== Task directions ==
Word for word, please restate the line that contains "Given: Remove MIDIInput via its X icon" and all lines after it through the end of the material, minus the pictures.

== Data ==
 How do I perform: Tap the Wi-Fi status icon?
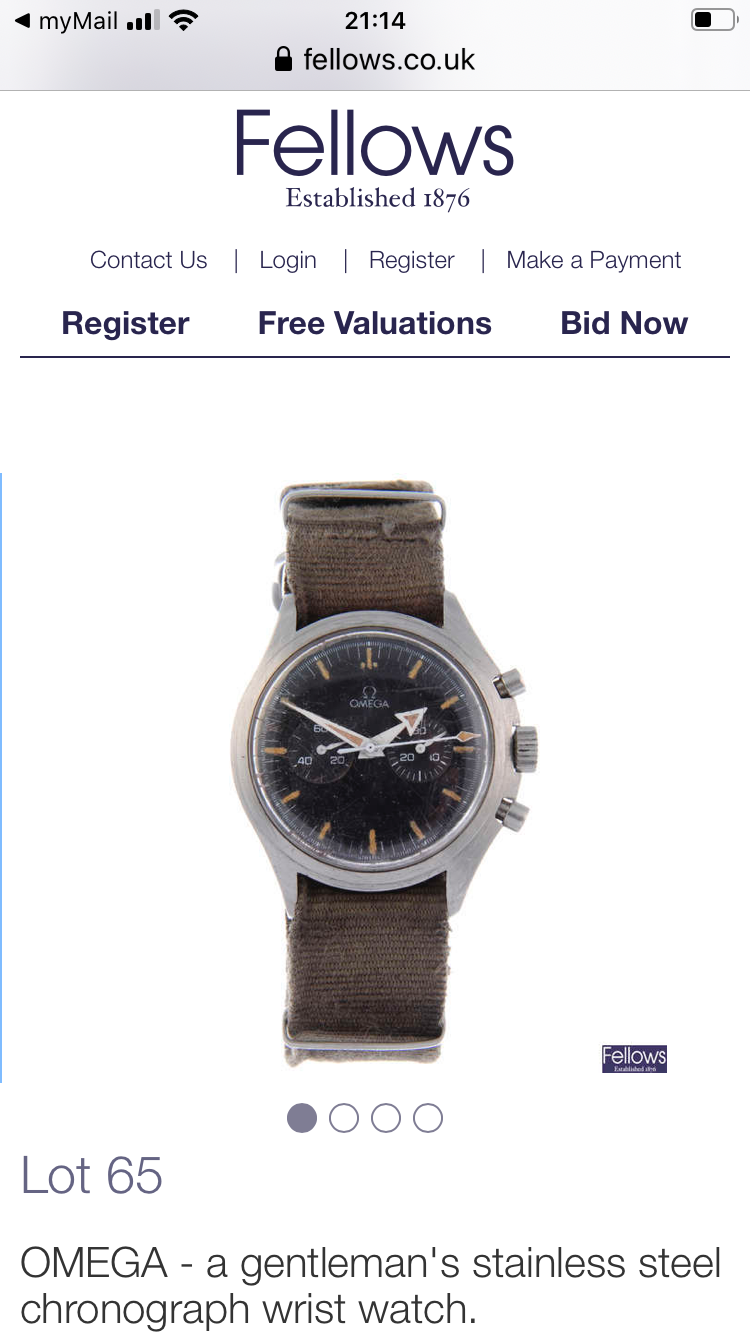[x=183, y=20]
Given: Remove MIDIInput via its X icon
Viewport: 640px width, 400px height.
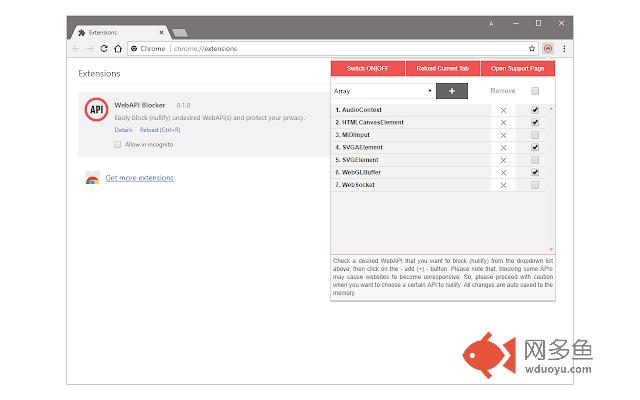Looking at the screenshot, I should (x=503, y=135).
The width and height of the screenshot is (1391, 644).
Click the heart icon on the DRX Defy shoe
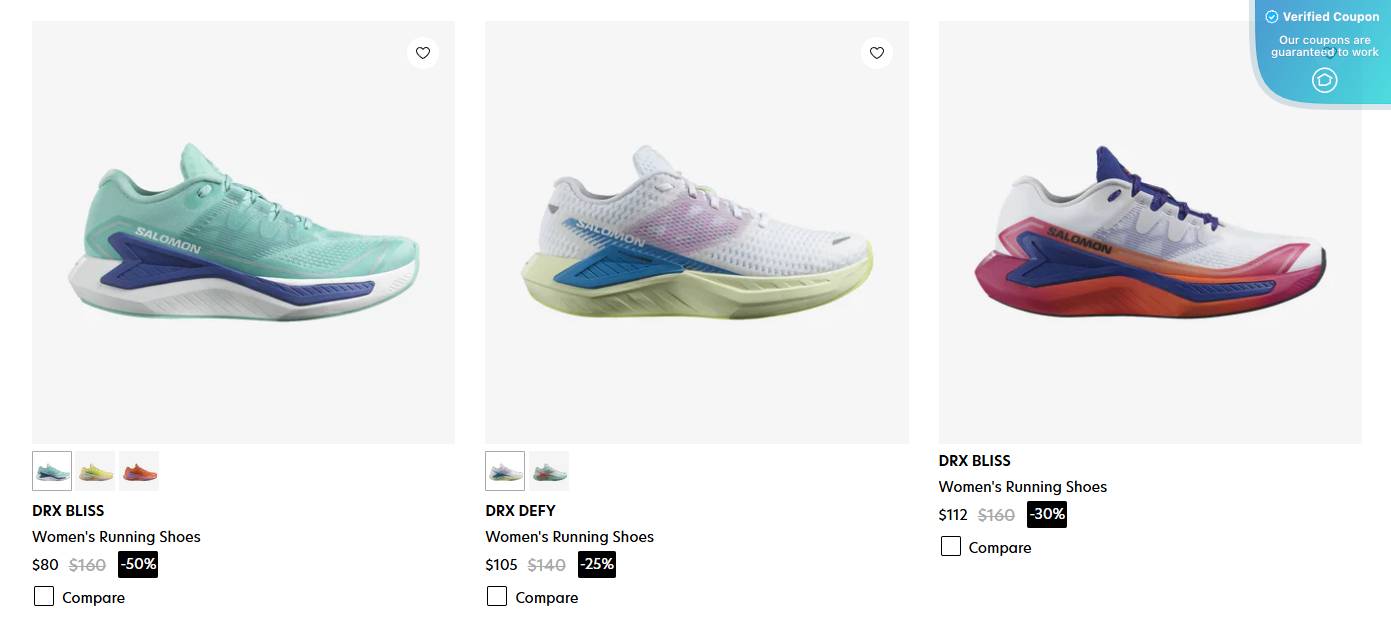(x=877, y=53)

== Solution for this problem ==
Given: Remove MIDIInput via its X icon
Viewport: 640px width, 400px height.
Looking at the screenshot, I should (x=503, y=135).
The width and height of the screenshot is (1391, 644).
Click the heart icon on the DRX Defy shoe
(x=877, y=53)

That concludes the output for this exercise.